Le duc, la voyant exaspérée, lui dit qu’elle était souffrante et qu’elle ferait bien de se retirer.

— Si vous me le commandez, répliqua l’indomptable enfant, je subirai l’humiliation de cette pénitence publique ; mais je vous avertis que je quitterai demain votre maison pour n’y plus rentrer.

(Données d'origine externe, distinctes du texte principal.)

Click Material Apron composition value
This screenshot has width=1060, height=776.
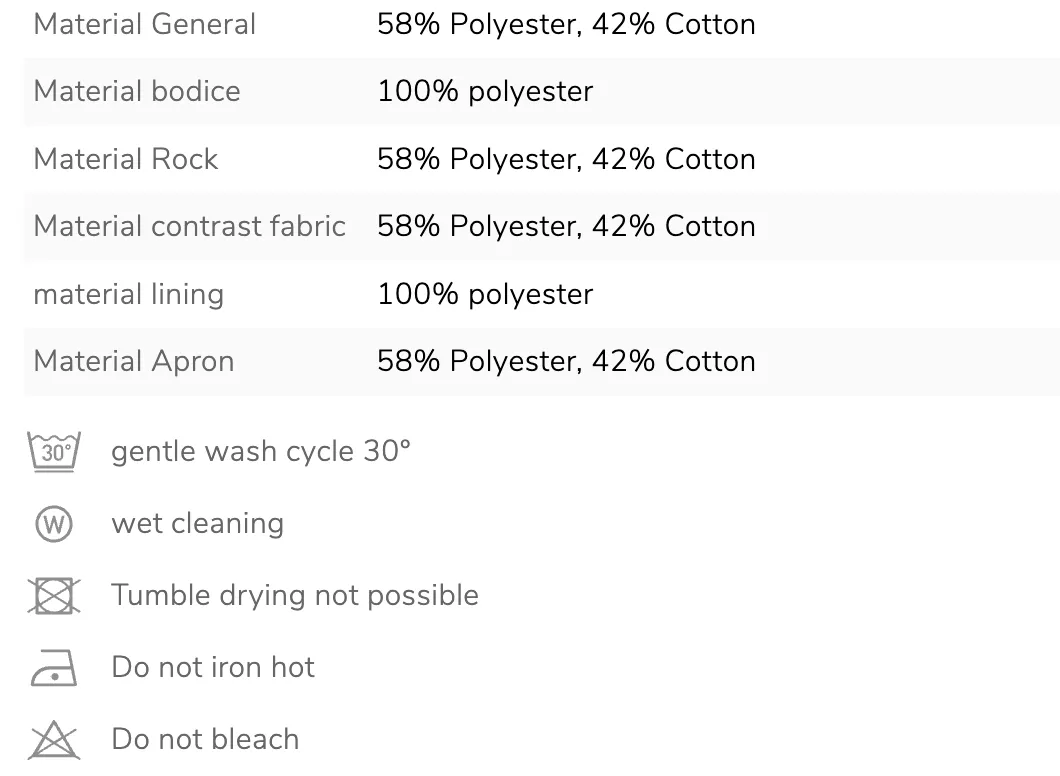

— Et où donc irez-vous, ma pauvre Morenita ? dit le duc, qui se repentait un peu tard d’avoir cédé au caprice de sa femme en adoptant ouvertement l’enfant terrible. N’avez-vous pas abandonné avec beaucoup de dureté la généreuse femme qui vous tenait lieu de mère ? et ne savez-vous pas, d’ailleurs, qu’elle est maintenant en Italie ?

— Eh ! mon Dieu, répondit Morenita avec un accent et une expression de visage où se peignait l’instinct de la liberté farouche élevé à sa plus haute puissance, est-ce donc si difficile à trouver, l’Italie ? Est-ce que la terre manque de chemins pour nous porter et le ciel d’étoiles pour nous guider ? Voyons, monsieur le duc, est-ce vrai, ce que j’ai entendu dire à la marquise d’Acerda ? Suis-je une bohémienne ?

— A-t-elle dit cela ? dit le duc embarrassé.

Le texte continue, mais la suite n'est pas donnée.